> _READING PASSAGE_
[Start of section]

The jockeying highlights the importance of the position on the politically divided high court, especially as a lawsuit challenging how Republicans drew legislative district boundaries winds through the state courts. The state Supreme Court is expected to ultimately decide the redistricting issue.
One of the court’s seats was up for election this year, and millions were spent to influence the outcome as voters re-elected Republican Paul Newby.
While the court is officially nonpartisan, the political parties have taken a strong interest in its makeup, which is now 4-3 in favor of Republicans.
Timmons-Goodson is a Democrat who was appointed to the court by former Gov. Mike Easley in early 2006. She then won election that November with 58 percent of the vote.
Her eight-year term was to run through 2014.
But Timmons-Goodson, 58, notified court colleagues and Perdue in the past week that she would be stepping down.
She wrote to Perdue on Nov. 21, describing her decision as a retirement that would be effective Dec. 17.
“(T)he time has come for me to depart,” she wrote.

[End of section]

> _WHAT YOU WILL DO_
• 1. List every person named in the state Supreme Court passage.
• 2. From the state Supreme Court passage, extract the text between "But Timmons-Goodson, 58, notified" and "effective Dec. 17.", inclusive.

Pixel coordinate grounding data:

[Start of section]

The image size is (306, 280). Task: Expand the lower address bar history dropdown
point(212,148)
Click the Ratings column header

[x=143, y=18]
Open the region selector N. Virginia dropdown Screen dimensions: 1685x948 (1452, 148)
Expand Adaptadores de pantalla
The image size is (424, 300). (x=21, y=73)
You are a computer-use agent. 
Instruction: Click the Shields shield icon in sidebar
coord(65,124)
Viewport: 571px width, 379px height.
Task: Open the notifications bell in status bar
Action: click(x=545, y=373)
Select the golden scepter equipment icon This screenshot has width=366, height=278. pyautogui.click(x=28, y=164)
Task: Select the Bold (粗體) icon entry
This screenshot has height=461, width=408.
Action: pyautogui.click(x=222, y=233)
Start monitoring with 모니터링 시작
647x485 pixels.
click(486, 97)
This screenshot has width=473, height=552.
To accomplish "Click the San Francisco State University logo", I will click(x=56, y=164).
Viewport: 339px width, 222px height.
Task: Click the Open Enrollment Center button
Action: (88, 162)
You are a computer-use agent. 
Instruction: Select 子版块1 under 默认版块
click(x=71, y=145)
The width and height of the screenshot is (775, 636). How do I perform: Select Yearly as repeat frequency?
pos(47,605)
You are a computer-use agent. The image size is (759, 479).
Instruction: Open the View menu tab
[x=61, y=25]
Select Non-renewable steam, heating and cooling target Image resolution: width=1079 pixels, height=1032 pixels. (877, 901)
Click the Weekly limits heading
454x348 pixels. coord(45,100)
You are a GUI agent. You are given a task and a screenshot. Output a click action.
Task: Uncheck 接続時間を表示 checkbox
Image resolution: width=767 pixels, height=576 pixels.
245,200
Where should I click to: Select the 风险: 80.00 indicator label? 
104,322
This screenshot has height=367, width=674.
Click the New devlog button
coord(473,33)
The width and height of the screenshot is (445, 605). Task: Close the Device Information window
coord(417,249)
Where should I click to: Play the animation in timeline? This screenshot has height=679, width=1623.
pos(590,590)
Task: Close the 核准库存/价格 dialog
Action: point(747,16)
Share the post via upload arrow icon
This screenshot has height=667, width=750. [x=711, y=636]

[End of section]

> _EXERCISE RESULTS_
• 1.
Paul Newby
Timmons-Goodson
Mike Easley
Perdue

• 2.
But Timmons-Goodson, 58, notified court colleagues and Perdue in the past week that she would be stepping down.
She wrote to Perdue on Nov. 21, describing her decision as a retirement that would be effective Dec. 17.